Configuration Dialog A WPF dialog to view all project versions, choose sync mode, set increment strategy, and save settings — all without leaving the IDE.
First-Run Auto-Detection When you open a solution that has no Version Sync settings, the configuration dialog opens automatically and seeds the version from the highest version found across your projects.
Per-Repository Settings Settings are stored in a .versionsync JSON file at the repository root, so every team member shares the same configuration via source control.

Supported Visual Studio Editions

  • Visual Studio 2022 Community, Professional, and Enterprise (17.x)
  • Visual Studio 2026 Community, Professional, and Enterprise (18.x)

Getting Started

  1. Install the extension from the Visual Studio Marketplace.
  2. Open a solution.
  3. First-run: If no .versionsync settings file exists, the configuration dialog opens automatically with the version pre-populated from your projects.
  4. Manual configuration: Go to Build → Version Sync → Configure… to open the configuration dialog at any time.
  5. Choose a Sync Mode:
    • Auto-Increment — the extension manages the version and bumps it on each build based on the selected increment strategy (Major, Minor, Patch, or Revision).
    • Master Project — right-click a project in Solution Explorer and select Set as Version Master. All other projects will receive that project’s version.
  6. Optionally configure:
    • Increment on Build — enable or disable automatic version bumping on build.
    • Release Builds Only — restrict auto-increment to Release configuration builds (non-Release builds still sync versions without incrementing).
    • Exclude Patterns — glob-style patterns to skip specific projects from version synchronization.
  7. Click Save. From now on, every build keeps your versions aligned.

Commands

All commands are located under the Build menu in Visual Studio.

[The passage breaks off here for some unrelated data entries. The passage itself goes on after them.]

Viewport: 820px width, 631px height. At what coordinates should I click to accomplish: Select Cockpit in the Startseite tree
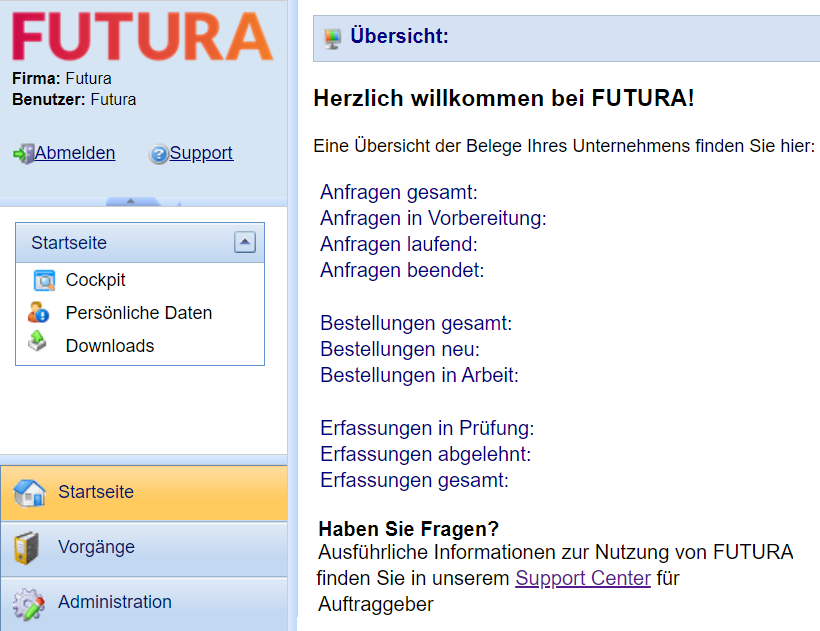click(95, 280)
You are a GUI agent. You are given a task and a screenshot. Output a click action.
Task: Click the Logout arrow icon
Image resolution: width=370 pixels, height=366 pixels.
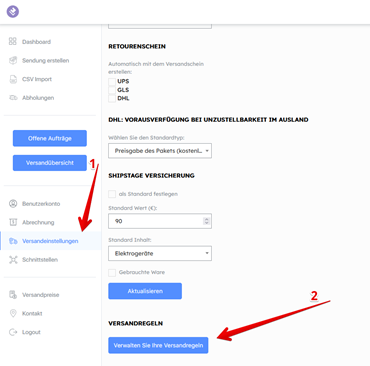(13, 332)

Menu Path Command What It Does
Build → Version Sync Sync Versions Now Immediately syncs and increments all project versions based on your saved settings.
Build → Version Sync Configure… Opens the configuration dialog to view project versions, choose sync mode, set increment strategy, and save settings.
Build → Version Sync Version Report Generates a version summary for all projects and writes it to the Output window.
Solution Explorer (project context menu) Set as Version Master Designates the selected project as the version source and switches to Master Project mode.

Settings File

Version Sync stores its configuration in a .versionsync JSON file at the repository root. This file includes:

  • version — the current version string applied to all projects
  • syncModeAutoIncrement or MasterProject
  • incrementStrategyMajor, Minor, Patch, or Revision
  • incrementOnBuild — whether to auto-increment on build
  • releaseBuildsOnly — whether to restrict incrementing to Release builds
  • masterProjectRelativePath — the relative path to the master project (when using Master Project mode)
  • excludePatterns — glob-style patterns for projects to skip

Commit this file to source control so the entire team shares the same version configuration.